Tritrichomonas foetus is a significant cause of large intestinal diarrhea and chronic colitis in cats, according to various studies (Gookin 1999, Gookin 2001, Levy, 2003, Bell 2010). Trichomonads are flagellated protozoa with a pear-shaped body and an undulating membrane. They are similar to Giardia in size but do not have a cyst stage and are directly transmitted between hosts as trophozoites. Trichomonads thrive in moist, warm, and anaerobic conditions. T. foetus causes venereal infections in cattle and colonizes the colon and distal ileum in cats. The infection rate of T. foetus is highest in densely housed young cats in catteries and shelters. A study on purebred show cats revealed that 31% of 117 cats from 89 catteries were infected with the parasite (Gookin, 2004).

Clinical Signs

Tritrichomonas foetus can cause mild to severe lymphoplasmacytic and neutrophilic colitis, which is often accompanied by large bowel diarrhea that comes and goes. This diarrhea usually has a semiformed or "cow pie" consistency and a foul odor. In some cases, there may be fresh blood or mucus present in the stool. Kittens with severe cases may experience painful anal irritation, fecal dribbling, or rectal prolapse. Although antibiotics can provide temporary relief, diarrhea often persists. Despite diarrhea, affected cats typically remain healthy and maintain good body condition. However, the condition may worsen if the cat has concurrent enteric infections or parasites, especially Giardia and Cryptosporidium.

Diagnosis

To confirm Tritrichomonas foetus infection, several testing methods may be used, including direct fecal microscopy, fecal culture, fecal polymerase chain reaction (PCR) assay, or colonic mucosal biopsy.

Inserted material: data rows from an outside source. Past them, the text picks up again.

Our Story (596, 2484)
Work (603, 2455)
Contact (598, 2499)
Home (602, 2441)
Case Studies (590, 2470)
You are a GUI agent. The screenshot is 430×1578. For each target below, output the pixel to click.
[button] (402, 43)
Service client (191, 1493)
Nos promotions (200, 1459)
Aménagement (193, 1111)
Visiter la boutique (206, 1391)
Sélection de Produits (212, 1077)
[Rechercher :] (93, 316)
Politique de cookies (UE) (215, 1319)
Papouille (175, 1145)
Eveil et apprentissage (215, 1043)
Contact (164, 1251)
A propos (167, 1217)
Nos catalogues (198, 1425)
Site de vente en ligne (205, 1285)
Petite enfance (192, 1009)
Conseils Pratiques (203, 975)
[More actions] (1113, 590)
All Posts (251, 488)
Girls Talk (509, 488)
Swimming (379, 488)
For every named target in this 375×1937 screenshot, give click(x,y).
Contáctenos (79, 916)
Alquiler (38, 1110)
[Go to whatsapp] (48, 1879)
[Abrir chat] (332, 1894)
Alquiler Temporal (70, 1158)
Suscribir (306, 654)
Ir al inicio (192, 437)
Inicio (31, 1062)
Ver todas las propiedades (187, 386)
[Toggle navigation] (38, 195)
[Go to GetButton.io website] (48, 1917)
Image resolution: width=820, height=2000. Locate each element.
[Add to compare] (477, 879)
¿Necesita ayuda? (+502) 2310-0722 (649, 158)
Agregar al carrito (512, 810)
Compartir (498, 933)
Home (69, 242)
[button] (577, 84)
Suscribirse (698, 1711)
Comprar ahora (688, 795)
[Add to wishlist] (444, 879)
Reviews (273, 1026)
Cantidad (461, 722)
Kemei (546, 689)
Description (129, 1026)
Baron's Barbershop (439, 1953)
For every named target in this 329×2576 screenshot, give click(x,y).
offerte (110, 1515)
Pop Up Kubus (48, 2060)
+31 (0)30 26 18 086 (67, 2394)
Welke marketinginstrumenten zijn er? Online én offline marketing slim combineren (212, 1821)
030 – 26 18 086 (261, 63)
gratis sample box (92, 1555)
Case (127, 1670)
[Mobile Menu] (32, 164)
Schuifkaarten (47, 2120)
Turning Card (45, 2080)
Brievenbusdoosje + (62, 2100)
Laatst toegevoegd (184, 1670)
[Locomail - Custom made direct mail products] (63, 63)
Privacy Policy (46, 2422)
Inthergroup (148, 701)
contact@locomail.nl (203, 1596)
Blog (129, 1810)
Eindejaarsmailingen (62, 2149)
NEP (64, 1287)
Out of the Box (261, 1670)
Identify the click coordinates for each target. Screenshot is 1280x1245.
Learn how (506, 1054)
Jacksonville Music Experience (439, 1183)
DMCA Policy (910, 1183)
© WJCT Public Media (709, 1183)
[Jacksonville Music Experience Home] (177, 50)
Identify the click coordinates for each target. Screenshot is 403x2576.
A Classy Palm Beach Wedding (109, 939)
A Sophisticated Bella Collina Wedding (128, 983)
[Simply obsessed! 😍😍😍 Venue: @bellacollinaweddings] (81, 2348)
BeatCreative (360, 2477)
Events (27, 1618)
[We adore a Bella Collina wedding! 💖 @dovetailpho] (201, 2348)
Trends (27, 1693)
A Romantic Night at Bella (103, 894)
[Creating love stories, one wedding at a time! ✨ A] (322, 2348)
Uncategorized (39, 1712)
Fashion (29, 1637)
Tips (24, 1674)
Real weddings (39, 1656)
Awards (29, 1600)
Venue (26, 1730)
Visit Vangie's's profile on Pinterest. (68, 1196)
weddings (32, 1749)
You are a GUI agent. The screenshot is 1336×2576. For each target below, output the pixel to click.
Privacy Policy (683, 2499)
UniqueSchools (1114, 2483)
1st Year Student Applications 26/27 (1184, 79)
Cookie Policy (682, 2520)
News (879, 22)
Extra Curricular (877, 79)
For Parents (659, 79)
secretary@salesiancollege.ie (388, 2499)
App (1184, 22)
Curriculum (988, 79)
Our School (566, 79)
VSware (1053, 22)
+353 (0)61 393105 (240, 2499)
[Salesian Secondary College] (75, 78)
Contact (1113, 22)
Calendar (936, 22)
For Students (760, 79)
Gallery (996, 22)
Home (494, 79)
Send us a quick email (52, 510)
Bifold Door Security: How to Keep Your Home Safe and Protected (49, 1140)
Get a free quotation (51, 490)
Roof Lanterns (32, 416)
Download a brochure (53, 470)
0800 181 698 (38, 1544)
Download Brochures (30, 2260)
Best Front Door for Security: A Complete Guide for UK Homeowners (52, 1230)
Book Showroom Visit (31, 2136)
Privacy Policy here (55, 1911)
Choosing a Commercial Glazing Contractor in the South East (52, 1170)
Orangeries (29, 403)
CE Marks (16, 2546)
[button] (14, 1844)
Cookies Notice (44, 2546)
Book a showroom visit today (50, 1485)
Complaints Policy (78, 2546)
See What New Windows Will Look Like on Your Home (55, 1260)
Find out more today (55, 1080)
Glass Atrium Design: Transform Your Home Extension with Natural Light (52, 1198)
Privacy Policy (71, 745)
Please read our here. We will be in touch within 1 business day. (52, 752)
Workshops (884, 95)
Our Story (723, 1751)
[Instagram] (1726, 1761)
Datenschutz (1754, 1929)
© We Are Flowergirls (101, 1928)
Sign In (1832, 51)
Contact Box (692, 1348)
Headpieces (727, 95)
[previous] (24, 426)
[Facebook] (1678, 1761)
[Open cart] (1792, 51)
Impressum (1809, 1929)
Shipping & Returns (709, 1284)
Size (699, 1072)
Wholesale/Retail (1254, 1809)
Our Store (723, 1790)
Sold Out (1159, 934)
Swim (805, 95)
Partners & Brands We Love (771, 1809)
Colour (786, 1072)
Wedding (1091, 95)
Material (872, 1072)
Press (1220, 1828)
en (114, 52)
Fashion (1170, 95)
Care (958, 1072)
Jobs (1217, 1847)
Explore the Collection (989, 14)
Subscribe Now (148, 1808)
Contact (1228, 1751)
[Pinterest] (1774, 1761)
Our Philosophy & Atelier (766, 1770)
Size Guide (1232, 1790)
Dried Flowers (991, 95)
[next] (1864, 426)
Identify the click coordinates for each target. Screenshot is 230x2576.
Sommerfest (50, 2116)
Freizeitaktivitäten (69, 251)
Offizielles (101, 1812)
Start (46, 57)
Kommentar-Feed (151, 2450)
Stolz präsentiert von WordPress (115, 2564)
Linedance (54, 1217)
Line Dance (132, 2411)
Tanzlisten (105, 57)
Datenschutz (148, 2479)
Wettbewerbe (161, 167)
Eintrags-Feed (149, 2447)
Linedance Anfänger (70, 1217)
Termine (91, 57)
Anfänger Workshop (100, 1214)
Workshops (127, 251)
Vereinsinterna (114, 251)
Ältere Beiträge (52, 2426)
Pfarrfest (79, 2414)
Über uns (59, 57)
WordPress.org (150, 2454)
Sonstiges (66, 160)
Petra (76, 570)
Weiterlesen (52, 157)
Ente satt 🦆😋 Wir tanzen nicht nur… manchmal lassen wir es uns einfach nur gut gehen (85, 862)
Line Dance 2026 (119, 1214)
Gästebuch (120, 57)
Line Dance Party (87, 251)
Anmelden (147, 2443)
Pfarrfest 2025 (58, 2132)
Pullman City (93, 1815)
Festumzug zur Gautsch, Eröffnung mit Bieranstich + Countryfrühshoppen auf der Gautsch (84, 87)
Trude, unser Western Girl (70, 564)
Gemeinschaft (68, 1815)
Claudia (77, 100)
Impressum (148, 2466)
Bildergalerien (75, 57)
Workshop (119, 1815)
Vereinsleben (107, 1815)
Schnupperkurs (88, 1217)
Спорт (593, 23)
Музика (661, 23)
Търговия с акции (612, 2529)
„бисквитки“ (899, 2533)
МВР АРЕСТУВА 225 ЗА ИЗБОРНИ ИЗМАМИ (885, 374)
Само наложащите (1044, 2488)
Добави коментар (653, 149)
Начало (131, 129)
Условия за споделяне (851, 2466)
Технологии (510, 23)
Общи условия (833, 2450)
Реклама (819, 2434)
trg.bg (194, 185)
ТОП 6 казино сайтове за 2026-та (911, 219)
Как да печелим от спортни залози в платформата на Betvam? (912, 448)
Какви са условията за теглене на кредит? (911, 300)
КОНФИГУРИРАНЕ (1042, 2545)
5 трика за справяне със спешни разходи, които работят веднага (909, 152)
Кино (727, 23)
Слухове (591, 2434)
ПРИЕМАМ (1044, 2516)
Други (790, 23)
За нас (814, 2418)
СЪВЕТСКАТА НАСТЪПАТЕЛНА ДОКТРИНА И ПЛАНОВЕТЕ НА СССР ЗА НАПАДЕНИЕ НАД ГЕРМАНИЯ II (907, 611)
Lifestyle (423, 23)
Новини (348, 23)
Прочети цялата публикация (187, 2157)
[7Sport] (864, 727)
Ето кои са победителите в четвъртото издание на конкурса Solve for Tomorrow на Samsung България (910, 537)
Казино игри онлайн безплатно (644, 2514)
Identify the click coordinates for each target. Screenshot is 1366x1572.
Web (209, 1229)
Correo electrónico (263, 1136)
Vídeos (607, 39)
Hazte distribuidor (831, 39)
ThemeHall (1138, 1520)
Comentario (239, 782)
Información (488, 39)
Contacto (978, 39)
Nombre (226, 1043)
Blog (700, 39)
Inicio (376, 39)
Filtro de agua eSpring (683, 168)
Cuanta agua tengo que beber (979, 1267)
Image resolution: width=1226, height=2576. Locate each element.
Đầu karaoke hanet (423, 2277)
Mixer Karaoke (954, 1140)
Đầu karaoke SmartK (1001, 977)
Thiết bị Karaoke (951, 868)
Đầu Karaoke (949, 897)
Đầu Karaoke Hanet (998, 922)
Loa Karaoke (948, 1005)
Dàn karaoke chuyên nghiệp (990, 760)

1. Trophozoites of T. foetus can be identified in fresh wet smears of diarrheic feces taken directly from the rectum in about 14% of cases. However, it is less likely to detect trophozoites in formed or dried feces or in cats recently treated with antibiotics. Trichomonads, which are similar in size and shape to Giardia, can be identified by their distinctive undulating membrane and rapid, jerky "jitterbug" motility, which is different from the "falling leaf" motility of Giardia.

2. For diagnosing T. foetus, protozoal fecal culture is more effective than microscopy, according to Gookin (2003). The process involves taking 0.05 g (about the size of a rice grain) of freshly voided feces and inoculating it into commercially available protozoal media. The culture then needs to be incubated at 37°C for 48 hours or at room temperature (25°C) for up to 12 days. To avoid missing a positive result, the pouch should be examined daily with a microscope. The detection limit for this method is 1000 or more trichomonads per sample. The wettest part of the stool should be used to obtain viable trichomonads. If the stool is dry or contaminated with litter, a rectal specimen can be collected with a loop or swab. However, rectal mucus on a swab is sufficient for culture but not for PCR. It is important to avoid an excessively large inoculum of feces into the pouch, as this can promote the overgrowth of bacteria, which impairs the performance of the culture system. Clouding of the liquid media and the formation of gas bubbles are indicative of objectionable bacterial overgrowth in the culture. Finally, it's important not to refrigerate specimens, as temperatures below 16 °C can rapidly kill T. foetus.

3. Detecting T. foetus can be done most accurately through a fecal PCR assay, which has high sensitivity and specificity, according to Gookin's research in 2002. To ensure maximum accuracy, the feces sample for PCR should be free of litter and preserved in 3-5 ml of isopropyl rubbing alcohol for shipping at room temperature. The PCR test's sensitivity limit is 10 trichomonads per 200 mg fecal sample.

In infected cats, trichomonads are sometimes detected in the superficial mucus and mucosal crypts of colonic mucosal biopsies, accompanied by an infiltrate of lymphocytes, plasma cells, and neutrophils, as reported by Yaeger in 2005. The BIOGUARD Qmini PCR SYSTEM offers a versatile way of obtaining nucleic acid for PCR through its magnetic bead technology. In just under 10 minutes, nucleic acid samples are purified and ready for use. Additionally, the system includes a pre-made lyophilized powder PCR reaction mixer and pre-calibrated PCR protocol, resulting in PCR outcomes in 90 minutes.

4. Another method for identifying T. foetus is Fluorescence in situ hybridization (FISH).

NOTE: It is important to note that testing is most accurate in cats who have been off antibiotics for at least two weeks, as antibiotics can reduce T. foetus levels and lead to false negative results.